ワイズカンパニー 知識創造から知識実践への新しいモデル(野中郁次郎、竹内弘高 著/黒輪篤嗣 訳/東洋経済新報社/3000円+税/521ページ)書影をクリックするとamazonのサイトにジャンプします。
[Profile] のなか・いくじろう 1935年東京生まれ。一橋大学名誉教授。ナレッジマネジメントの第一人者。
たけうち・ひろたか 1946年東京生まれ。米ハーバード大学経営大学院教授、一橋大学名誉教授。

本書は、経営学者の野中郁次郎と竹内弘高による世界的ベストセラー『知識創造企業』の四半世紀ぶりの続編である。ナレッジマネジメント分野では最も重要な文献の1つとされるこの前著では、新しい組織的知識がSECI(セキ)(共同化 Socialization、表出化 Externalization、連結化 Combination、内面化 Internalization)のプロセスを通じていかに創造されるかが示され、単なる情報やデータと「知識」との違いが論じられている。

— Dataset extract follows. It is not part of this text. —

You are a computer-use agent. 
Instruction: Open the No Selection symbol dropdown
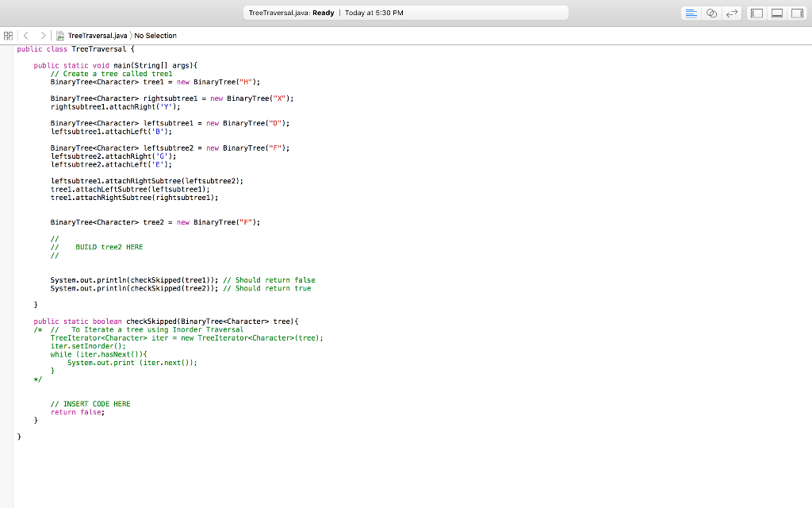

そして今回の『ワイズカンパニー』では、変化の激しい世界に対処するために、さらに高次の暗黙知である「知恵」の重要性が説かれている。その中心にあるのが、古代ギリシアのアリストテレスの「フロネシス」(実践知)という概念である。

本書は、実践知が組織経営上で果たす役割に注目し、企業が知識の実践をどう行うべきなのかを説明している。